[課題一覧]
1. 宮古の巨石に関する記事では、津波による犠牲者は何人と報じられていますか。
2. 宮古の巨石に関する記事を、本文の最後の文に続けて書き進めてください。

[引用本文]
────────────────────────────────────────

[2011_11_24_01]津波の爪痕まざまざ 宮古 推定140トン、450m移動(東奥日報2011年11月24日)
 巨石は幅約6メートル、奥行き約4メートル、高さ約3・5メートル。石の種類は不明だ。地元の砂利業者によると、宮古市にある川の砂利と同じ比重だとした場合、重さは約140トンと推定される。
 住民によると、石は現在の場所から約450メートル離れた水門近くの川岸にあり、3分の1が川から出ていた。津波で集落そばの水門と防潮林が破壊され、7軒あった住宅のうち残ったのは高台にあった1軒のみ。サケの養殖施設で働いていた3人と住民3人の計6人が犠牲になった。石の周りには壊れた消波ブロックが転がっている。
 母を亡くし仮設住宅に暮らす花輪長一さん(76)は「子どものころ、石のそばで魚を取った。津波はどれだけの強さだったのか」と話す。館崎寅男さん(73)も「石の上部の形を覚えている。川の水の跡もあり間違いない。すごいパワーだね」と驚く。

────────────────────────────────────────

[データ部分]

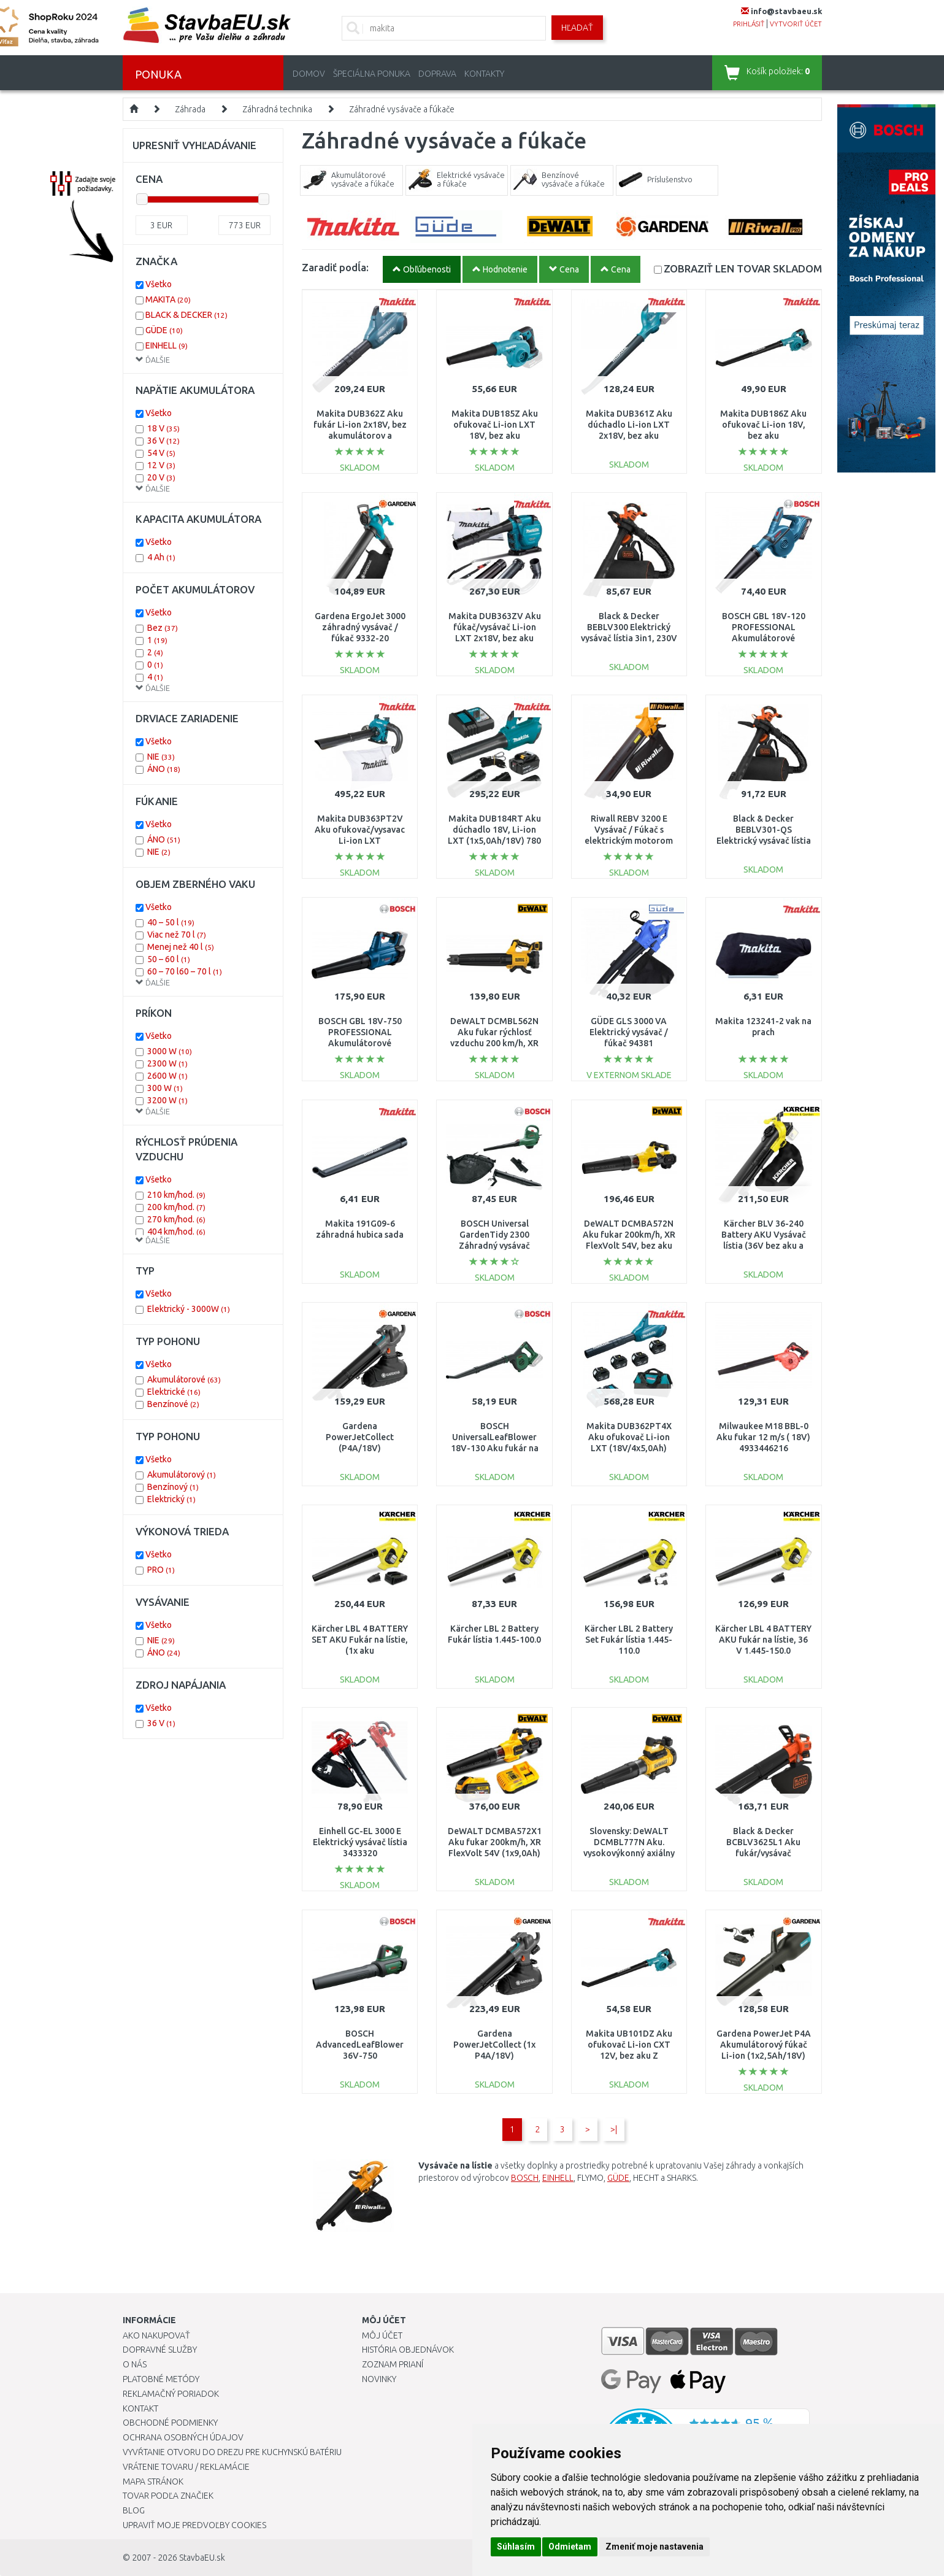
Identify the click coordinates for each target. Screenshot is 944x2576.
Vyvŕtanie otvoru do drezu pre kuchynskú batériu (232, 2452)
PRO (161, 1570)
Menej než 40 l (180, 947)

────────────────────────────────────────

[課題別の結果]
1. サケの養殖施設で働いていた3人と住民3人の、計6人です。

2.
 住民の話から、石のある土地の持ち主とみられる花輪仁右工門さん(62)も仮設住宅暮らし。「もともとは田んぼで、減反で牧草を育てていた。再開するとき邪魔になってしまう。撤去してほしい」と話している。
 宮古市は、地主の花輪さんの意向を尊重する考えだが、担当者は「非常に大きな石で通常の機械では取り除けない」と頭を悩ませる。
 集落の住民の多くは漁業と農業を営んでいた。妻を亡くした館崎隆保さん(79)は浸水した畑でハクサイを作っている。「やってみないと塩害の影響は分からない。家族や近所の人に野菜を食べさせてあげたい」。花輪仁右工門さんはワカメの養殖施設の復旧に取り組む。「できることからやるしかない」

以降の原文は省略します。